#### WRITTEN INSTRUCTION 1:
Edit the passage on the akashic records by rewriting it from "On the one occasion" to "in puffy clumps.", with "blue sky" changed to "golden sky".

#### READING PASSAGE:
Using the mental body, it's possible to slow down or speed up the rate at which images from the records show themselves, as well as to understand what’s said, and the thoughts or motives behind it, no matter the original language of the historical event [MB 243].
Powell mentions that thought forms of frequently imagined historical events, novels, plays, other works of art also exist on the mental plane, and can sometimes be mistaken for the akashic records [MB 244]. The adventure recounted in The Unanswered Question [UQ], in which I visited an area of Otherwhere (nonphysical reality) dedicated to the world’s great operas is an example of how such thought forms appear on the mental plane [UQ 184-96].
A higher level of clarity and ease in reading the akashic records is possible when using the causal body. If we’re viewing a past life, we can experience the events as a direct participant, whereas in the mental body we’ll perceive them as a spectator.
On the buddhic plane, the akashic records may be experienced in terms of simultaneous time [MB 246]. We can now perceive the karmic causes of an event, its present results, and its possible future developments, all at once.
In the nirvanic body, we may be able to access the akashic records of other reality systems, physical or nonphysical [MB 247].
No matter the level of perception, it’s often difficult to bring information from the akashic records into waking consciousness, in order to understand or communicate it in words. I’ve certainly found this to be true.
On the one occasion when I visited the Akashic records, I was in my causal body. The domain I entered seemed a lot lighter in atmosphere than most areas of the Afterdeath Zone I’ve visited.
The energy of this zone took the form of a blue sky. I had the sense of being high above the Earth, surrounded by air and light, as well as white clouds in puffy clumps.
I came to a white-painted wooden gate among the clouds. It was set in a wall built of piled stones. Beyond the gate, I could see a gatehouse, which resembled a small Craftsman cottage with a prolific garden, full of green leafy plants, and large, bright, almost tropical flowers.
No one appeared to be home. The gate was closed. I couldn’t pass through it. It seemed to be locked by some force other than a mere mechanical latch.
“Is there anyone here?” I called out mentally.
An old man suddenly popped up, surprising me with his bushy white head, thick eyebrows, and straw sun hat. I recognized him as a Gatekeeper. He’d been working in the garden. He was wearing shorts, sandals, and a Hawaiian-style print shirt.
“Whoa there!” he said. “Looks like company!”
The Gatekeeper got quickly to his feet and made his way over to the gate, peering at me as he straightened out his slightly stooped back with one hand and scratched an itch on the back of his neck with the other.
He was thin and tanned, with a short white beard. Something about him made me think of California. I could see from his face and bearing that he was gentle, considerate, humorous, informal, deeply spiritual, a bit of a loner, the kind of old-time Californian I could well imagine having met in the 1940s or 1950s, before the counterculture redefined our image of that state.

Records

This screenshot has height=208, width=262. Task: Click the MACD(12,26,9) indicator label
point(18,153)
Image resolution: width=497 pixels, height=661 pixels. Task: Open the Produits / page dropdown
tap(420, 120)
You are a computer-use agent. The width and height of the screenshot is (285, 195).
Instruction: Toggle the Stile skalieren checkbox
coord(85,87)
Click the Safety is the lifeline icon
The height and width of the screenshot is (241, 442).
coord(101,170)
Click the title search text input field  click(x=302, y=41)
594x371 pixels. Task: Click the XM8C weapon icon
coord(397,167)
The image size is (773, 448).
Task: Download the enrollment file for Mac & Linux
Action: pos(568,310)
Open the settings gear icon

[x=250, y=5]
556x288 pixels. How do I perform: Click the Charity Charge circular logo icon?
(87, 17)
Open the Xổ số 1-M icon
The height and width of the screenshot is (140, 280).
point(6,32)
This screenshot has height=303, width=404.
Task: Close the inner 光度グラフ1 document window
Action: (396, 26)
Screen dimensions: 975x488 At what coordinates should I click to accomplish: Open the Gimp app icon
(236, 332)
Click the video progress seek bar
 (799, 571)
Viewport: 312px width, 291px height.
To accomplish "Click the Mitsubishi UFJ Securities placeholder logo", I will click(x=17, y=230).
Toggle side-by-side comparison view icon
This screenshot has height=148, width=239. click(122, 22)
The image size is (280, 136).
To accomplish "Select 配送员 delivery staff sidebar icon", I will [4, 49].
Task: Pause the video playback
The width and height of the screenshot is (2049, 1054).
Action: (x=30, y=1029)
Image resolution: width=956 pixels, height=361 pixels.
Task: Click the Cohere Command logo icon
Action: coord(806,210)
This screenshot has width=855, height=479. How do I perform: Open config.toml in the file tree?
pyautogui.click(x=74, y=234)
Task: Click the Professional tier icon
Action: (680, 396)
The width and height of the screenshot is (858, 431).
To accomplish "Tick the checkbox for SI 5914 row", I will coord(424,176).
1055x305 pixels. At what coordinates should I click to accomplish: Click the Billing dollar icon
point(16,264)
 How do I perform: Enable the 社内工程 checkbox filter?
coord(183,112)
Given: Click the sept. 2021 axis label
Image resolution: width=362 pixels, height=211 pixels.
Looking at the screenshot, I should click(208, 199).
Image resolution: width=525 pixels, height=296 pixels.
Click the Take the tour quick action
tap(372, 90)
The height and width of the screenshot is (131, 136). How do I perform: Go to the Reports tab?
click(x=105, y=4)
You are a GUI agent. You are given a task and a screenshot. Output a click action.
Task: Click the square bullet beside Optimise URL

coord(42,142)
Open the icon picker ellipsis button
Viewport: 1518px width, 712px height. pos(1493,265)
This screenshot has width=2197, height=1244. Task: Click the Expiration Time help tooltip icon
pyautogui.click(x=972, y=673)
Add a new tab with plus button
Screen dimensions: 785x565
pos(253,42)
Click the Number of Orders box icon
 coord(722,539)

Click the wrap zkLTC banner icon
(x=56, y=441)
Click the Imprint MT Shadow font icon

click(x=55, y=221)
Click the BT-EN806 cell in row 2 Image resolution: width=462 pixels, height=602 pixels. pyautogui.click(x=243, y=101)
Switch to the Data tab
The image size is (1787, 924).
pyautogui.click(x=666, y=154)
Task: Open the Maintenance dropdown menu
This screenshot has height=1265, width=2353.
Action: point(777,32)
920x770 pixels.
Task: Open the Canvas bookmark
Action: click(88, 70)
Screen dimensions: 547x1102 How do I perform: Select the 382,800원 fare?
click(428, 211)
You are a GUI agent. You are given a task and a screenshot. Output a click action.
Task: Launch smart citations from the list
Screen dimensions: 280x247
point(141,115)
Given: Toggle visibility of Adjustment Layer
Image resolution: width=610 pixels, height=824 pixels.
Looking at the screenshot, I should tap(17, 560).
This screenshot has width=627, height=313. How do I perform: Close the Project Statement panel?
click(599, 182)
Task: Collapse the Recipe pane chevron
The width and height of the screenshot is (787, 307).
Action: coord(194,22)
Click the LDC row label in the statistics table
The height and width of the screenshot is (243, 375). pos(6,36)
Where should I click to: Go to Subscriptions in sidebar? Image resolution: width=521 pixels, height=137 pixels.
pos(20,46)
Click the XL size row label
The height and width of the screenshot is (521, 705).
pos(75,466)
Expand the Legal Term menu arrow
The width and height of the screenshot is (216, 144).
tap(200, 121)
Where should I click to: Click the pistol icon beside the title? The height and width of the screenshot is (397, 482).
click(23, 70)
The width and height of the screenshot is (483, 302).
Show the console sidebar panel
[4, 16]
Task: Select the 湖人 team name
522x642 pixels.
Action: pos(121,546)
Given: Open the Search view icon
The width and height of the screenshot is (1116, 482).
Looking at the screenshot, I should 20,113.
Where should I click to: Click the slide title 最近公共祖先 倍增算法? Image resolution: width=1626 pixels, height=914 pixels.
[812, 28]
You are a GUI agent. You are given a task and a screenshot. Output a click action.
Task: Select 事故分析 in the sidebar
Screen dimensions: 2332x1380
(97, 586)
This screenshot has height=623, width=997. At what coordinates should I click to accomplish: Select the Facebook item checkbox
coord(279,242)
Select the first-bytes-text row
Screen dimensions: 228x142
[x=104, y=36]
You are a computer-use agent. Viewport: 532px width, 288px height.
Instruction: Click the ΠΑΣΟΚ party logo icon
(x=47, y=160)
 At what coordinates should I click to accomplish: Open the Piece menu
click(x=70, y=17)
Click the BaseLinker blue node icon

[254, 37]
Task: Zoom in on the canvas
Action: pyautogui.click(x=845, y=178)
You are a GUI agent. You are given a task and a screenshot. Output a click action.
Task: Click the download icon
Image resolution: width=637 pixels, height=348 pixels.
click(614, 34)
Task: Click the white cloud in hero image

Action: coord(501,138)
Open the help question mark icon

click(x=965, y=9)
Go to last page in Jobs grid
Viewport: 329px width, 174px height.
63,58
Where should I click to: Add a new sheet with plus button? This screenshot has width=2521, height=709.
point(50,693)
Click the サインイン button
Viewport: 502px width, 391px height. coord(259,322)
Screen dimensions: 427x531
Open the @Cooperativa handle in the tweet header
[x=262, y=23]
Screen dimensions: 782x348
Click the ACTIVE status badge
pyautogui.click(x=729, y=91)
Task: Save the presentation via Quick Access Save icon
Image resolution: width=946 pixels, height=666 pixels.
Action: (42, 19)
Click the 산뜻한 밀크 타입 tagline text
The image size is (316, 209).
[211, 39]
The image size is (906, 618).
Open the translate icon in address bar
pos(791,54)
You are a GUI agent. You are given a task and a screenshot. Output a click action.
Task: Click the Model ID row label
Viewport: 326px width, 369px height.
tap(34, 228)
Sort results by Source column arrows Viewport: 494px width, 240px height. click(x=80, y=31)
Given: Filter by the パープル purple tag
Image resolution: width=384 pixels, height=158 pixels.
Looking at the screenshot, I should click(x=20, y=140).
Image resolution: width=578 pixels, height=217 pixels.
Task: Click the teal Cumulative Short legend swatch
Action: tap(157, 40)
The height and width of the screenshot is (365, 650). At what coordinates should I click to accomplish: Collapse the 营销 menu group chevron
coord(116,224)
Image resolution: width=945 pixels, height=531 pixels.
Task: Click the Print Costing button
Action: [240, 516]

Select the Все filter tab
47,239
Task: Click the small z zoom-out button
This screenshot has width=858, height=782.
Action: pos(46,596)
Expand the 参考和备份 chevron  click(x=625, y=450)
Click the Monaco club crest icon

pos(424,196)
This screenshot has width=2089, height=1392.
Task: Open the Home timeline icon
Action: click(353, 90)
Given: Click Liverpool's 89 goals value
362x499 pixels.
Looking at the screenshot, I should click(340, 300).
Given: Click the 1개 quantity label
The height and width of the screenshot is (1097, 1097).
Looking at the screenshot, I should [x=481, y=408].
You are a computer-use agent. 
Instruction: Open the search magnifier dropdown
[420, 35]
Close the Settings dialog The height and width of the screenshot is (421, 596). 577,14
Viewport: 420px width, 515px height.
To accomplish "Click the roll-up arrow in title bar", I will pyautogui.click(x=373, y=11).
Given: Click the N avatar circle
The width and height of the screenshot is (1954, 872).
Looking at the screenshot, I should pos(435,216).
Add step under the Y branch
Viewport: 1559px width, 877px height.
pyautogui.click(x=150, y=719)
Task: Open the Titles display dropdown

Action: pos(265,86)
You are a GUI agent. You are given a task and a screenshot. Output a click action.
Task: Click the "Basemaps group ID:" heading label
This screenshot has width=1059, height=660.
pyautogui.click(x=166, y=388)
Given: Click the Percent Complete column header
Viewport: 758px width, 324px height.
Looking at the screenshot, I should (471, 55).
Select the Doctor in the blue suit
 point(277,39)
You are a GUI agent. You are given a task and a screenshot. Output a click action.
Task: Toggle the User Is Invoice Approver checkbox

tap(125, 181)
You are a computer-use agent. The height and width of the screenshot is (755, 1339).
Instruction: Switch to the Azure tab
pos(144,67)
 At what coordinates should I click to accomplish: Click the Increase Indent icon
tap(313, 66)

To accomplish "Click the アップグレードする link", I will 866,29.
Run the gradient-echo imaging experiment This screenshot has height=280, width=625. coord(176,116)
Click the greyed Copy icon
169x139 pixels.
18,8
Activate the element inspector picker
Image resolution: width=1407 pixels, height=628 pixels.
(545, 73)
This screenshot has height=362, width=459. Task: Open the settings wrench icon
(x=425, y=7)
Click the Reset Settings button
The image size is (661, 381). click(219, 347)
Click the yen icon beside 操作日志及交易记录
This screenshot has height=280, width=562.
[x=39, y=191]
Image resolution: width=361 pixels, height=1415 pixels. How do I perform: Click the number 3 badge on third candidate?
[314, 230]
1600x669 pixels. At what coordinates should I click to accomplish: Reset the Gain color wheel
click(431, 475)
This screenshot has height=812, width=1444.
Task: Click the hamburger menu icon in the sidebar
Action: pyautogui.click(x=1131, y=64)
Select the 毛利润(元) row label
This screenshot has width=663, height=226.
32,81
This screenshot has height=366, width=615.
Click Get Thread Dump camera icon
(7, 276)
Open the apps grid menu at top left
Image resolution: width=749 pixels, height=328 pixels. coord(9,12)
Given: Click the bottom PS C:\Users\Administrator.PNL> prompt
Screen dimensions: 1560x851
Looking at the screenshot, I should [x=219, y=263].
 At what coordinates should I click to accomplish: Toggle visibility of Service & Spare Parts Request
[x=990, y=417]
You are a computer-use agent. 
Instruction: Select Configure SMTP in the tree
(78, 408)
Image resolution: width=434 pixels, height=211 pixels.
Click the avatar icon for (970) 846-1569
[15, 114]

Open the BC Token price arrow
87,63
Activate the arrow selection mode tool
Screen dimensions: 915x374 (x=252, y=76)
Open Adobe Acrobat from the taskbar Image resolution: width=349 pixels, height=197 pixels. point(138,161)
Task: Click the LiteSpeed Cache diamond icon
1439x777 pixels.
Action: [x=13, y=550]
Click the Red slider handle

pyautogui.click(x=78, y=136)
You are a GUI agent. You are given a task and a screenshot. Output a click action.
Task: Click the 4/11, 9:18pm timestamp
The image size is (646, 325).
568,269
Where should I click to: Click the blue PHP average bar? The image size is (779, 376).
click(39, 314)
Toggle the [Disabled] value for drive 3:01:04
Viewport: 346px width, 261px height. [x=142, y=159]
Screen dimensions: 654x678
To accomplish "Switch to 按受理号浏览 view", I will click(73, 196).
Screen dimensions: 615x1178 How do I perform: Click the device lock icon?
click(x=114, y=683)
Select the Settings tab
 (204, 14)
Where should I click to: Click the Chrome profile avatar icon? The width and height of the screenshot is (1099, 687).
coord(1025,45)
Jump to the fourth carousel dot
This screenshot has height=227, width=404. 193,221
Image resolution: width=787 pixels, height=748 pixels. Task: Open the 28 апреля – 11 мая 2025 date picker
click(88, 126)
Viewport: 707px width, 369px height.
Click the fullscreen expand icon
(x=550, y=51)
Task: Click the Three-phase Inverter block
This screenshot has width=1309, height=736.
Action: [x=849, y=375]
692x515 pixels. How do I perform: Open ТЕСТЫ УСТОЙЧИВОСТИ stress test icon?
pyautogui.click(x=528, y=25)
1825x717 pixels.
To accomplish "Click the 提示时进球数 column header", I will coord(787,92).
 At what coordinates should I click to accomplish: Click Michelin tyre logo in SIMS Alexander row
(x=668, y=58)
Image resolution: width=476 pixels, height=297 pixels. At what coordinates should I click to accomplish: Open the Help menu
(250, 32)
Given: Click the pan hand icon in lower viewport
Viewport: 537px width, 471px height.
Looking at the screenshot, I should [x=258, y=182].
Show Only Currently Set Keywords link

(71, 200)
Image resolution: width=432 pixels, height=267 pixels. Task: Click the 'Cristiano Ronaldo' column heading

#### WRITTEN INSTRUCTION 2:
Copy the records word for word, starting at their first line and ending at the line with "[x=250, y=5]", including both of those lines.

#### TASK RESPONSE 1:
On the one occasion when I visited the Akashic records, I was in my causal body. The domain I entered seemed a lot lighter in atmosphere than most areas of the Afterdeath Zone I’ve visited.
The energy of this zone took the form of a golden sky. I had the sense of being high above the Earth, surrounded by air and light, as well as white clouds in puffy clumps.

#### TASK RESPONSE 2:
This screenshot has height=208, width=262. Task: Click the MACD(12,26,9) indicator label
point(18,153)
Image resolution: width=497 pixels, height=661 pixels. Task: Open the Produits / page dropdown
tap(420, 120)
You are a computer-use agent. The width and height of the screenshot is (285, 195).
Instruction: Toggle the Stile skalieren checkbox
coord(85,87)
Click the Safety is the lifeline icon
The height and width of the screenshot is (241, 442).
coord(101,170)
Click the title search text input field  click(x=302, y=41)
594x371 pixels. Task: Click the XM8C weapon icon
coord(397,167)
The image size is (773, 448).
Task: Download the enrollment file for Mac & Linux
Action: pos(568,310)
Open the settings gear icon

[x=250, y=5]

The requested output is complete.